Yardstick of success: the classic courts around which mixed retail and residential life flourished

These blocks did have servants’ stairs and courtyard entrances, but the important thing was that they were genuinely mixed environments. As densely populated buildings, they worked hard; they became engines of economic activity. They have also proved to be remarkably resilient. Now many of these city centre blocks have seen their apartments converted into small offices for architects and IT companies, start-ups and small surgeries. In Budapest, a use has been found for even the most dilapidated blocks, which are turned into pop-up “ruin-pubs”, bars that grow to inhabit the whole complex interior structure of the buildings, so that further flats are roughly renovated as demand for more space becomes apparent. So successful have these been at saving old buildings that they have effectively gentrified the once end-of-life structures they intended to inhabit temporarily; whole blocks are being brought back into use rather than demolished.

In the dawn of modern architecture, new interpretations of these blocks emerged as potential archetypes of the contemporary city. Max Fabiani’s Artaria House in Vienna (1901), Adolf Loos’ Goldman & Salatsch building, also in Vienna, and Béla Lajta’s Rózsavölgyi House in Budapest (both 1911) pointed to a civilised new prototype for the city in which the division of the functions was inscribed into the façade. The ground floor was glazed but with substantial structural stanchions that gave depth and interest to the streetscape and versatility to the display.
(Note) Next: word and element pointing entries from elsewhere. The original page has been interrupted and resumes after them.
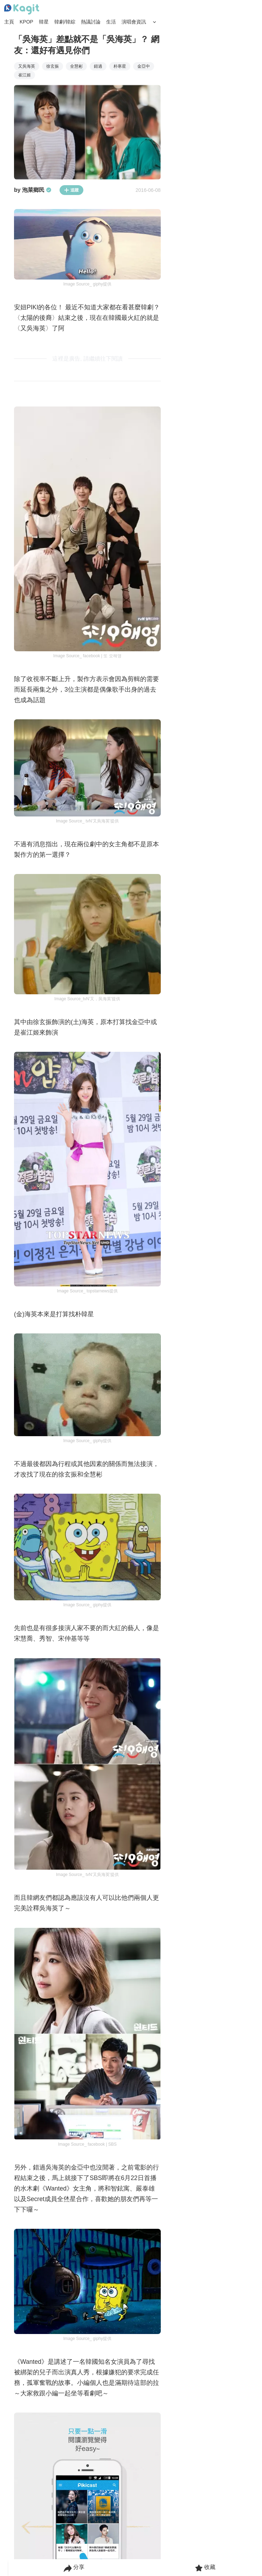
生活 (111, 22)
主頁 (9, 22)
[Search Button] (154, 22)
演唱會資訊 (134, 22)
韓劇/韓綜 (64, 22)
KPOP (26, 22)
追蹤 (71, 190)
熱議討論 (91, 22)
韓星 (44, 22)
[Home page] (21, 9)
Here, the first floor too was glazed, but to a different rhythm. In Lajta’s Budapest building (along with others he designed in the city around the same time) the commercial floors were expressed as almost fully glazed, open and transparent, letting natural light deep into the floor plate. The apartments above were characterised by more wall and less window, the more solid surface signifying the more private realm, sheltered from the noise of the city. It was an architecture parlante, an ideal urban form that has almost entirely faded away.

The problem came with the next generation of modernists who, in a way, disliked the dense city that was exactly the crucible that had given their ideas succour. Instead, they desired air and light, glazed towers standing in green space. Their utopian vision was suburban rather than urban; it led to business parks rather than vital city centres and had its ultimate triumph in the zoned ghettos of modern commerce. The mixed-use blocks that were the leitmotif of central European cities disappeared. Now that density is back in vogue and we see how a mix of uses enriches the city streets, perhaps it is time to return to this undeservedly neglected model.